La riposta, questa volta, non può arrivare dalla tecnologia secondo i cittadini. Ben il 72,4% degli italiani si dichiara convinto che algoritmi e AI non potranno sostituire il rapporto umano diretto col medico. Piuttosto, il 90,4% degli italiani apprezzerebbe nei Pronto Soccorso e negli ospedali la presenza di persone di riferimento, competenti e con il compito di relazionarsi direttamente con i familiari o i pazienti per informarli.
Inoltre l’86,8% degli italiani ritiene che nell’investire sul rilancio del Servizio sanitario un’attenzione particolare deve essere data a tutela e potenziamento dell’umanità, intesa come maggiore attenzione al malato come persona. Anche chi nella sanità lavora tutti i giorni ha la netta sensazione che, se non si procederà ad un cambio radicale di rotta si arriverà ad una crisi ancor più profonda e radicale.

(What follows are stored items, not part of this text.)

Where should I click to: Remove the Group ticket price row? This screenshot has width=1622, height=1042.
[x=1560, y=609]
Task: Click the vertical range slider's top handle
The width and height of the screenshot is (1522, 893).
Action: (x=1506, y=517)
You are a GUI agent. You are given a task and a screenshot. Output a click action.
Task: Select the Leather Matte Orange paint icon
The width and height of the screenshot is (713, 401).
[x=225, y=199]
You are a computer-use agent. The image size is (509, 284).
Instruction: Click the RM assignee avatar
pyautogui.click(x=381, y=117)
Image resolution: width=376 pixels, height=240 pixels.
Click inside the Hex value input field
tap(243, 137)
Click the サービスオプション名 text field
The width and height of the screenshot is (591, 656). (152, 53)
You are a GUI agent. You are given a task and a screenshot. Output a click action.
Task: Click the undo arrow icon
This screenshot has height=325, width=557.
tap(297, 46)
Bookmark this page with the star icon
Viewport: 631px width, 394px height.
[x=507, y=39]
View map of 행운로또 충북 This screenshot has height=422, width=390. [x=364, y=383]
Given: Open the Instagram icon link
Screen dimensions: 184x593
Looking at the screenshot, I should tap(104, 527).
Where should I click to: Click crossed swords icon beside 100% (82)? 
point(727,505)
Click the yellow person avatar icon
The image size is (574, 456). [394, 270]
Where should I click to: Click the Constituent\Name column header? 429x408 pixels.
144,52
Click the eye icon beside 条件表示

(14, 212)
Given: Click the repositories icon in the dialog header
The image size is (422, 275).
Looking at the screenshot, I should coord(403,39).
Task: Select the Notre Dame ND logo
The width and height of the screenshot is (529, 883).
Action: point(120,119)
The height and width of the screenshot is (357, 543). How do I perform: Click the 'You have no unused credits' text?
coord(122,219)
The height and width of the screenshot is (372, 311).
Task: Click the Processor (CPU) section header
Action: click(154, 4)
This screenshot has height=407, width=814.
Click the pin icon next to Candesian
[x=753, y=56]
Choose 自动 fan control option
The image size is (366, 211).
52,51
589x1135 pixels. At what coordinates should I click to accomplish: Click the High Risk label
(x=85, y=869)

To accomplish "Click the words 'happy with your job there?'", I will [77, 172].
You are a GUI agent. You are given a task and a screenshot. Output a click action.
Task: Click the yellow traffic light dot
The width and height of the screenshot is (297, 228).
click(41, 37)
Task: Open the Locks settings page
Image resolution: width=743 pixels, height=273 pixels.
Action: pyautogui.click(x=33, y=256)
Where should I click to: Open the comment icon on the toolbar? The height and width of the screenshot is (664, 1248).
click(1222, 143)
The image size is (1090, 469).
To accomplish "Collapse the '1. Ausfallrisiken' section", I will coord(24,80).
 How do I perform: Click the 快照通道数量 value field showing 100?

La campagna per fermare la violenza
Intanto il ministero della Salute lancia una campagna di comunicazione per fermare le aggressioni, che proseguirà per tutto il mese di marzo. “Non dobbiamo abbassare la guardia. La sicurezza del personale sanitario e sociosanitario non è uno slogan, è una priorità. Per questo abbiamo approvato norme severe fino all’arresto in flagranza anche differita. Grazie al lavoro dell’Osservatorio abbiamo rafforzato le attività di prevenzione e formazione e insieme a tutte le categorie resta forte l’impegno per sensibilizzare i cittadini e promuovere la cultura del rispetto e della fiducia”, ha detto il ministro Orazio Schillaci.
Con la headline ‘Ti ha salvato. Ti salverà ancora. Rispetta chi si prende cura di te e dei tuoi cari’, l’iniziativa vuole portare all’attenzione il ruolo essenziale del personale sanitario. “Almeno una volta nella vita, ognuno di noi o una persona a noi cara ha ricevuto cure e assistenza da un operatore sanitario. La frase – evidenzia il ministero – crea un legame emotivo e induce alla riflessione sulla riconoscenza e il rispetto dovuti a chi si dedica alla salute altrui. La campagna informa inoltre che, con la Legge 171/2024, chi aggredisce chi lavora nei luoghi di cura rischia l’arresto in flagranza anche differita e sono previste pene più severe per chi danneggia beni delle strutture sanitarie”.